WHAT IS BEING ASKED – In the records below, find the line with "Home (14, 82)" and the line with "Artykuły (920, 151)"; return exactly those lines and every line between them.

DATA –
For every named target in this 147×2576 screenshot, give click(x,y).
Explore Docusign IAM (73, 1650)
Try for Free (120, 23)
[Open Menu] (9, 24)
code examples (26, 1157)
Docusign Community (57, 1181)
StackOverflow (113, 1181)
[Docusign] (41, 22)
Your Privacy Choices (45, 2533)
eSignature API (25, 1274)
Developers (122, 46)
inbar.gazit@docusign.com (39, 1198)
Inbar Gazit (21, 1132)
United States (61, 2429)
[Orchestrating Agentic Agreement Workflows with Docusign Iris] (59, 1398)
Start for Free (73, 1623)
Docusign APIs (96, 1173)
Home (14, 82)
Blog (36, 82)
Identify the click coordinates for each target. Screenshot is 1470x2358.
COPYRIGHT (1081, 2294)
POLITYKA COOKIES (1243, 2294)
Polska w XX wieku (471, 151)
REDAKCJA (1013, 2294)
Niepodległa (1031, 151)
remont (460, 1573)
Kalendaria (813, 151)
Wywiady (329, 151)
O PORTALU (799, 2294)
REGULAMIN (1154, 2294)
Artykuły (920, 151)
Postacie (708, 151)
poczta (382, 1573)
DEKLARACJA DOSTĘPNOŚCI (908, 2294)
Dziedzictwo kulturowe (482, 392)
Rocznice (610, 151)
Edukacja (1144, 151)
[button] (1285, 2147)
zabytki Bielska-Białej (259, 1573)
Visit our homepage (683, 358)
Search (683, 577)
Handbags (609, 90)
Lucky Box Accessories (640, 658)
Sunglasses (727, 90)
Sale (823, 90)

YOUR SOLUTION –
Home (14, 82)
Blog (36, 82)
Identify the click coordinates for each target. Screenshot is 1470x2358.
COPYRIGHT (1081, 2294)
POLITYKA COOKIES (1243, 2294)
Polska w XX wieku (471, 151)
REDAKCJA (1013, 2294)
Niepodległa (1031, 151)
remont (460, 1573)
Kalendaria (813, 151)
Wywiady (329, 151)
O PORTALU (799, 2294)
REGULAMIN (1154, 2294)
Artykuły (920, 151)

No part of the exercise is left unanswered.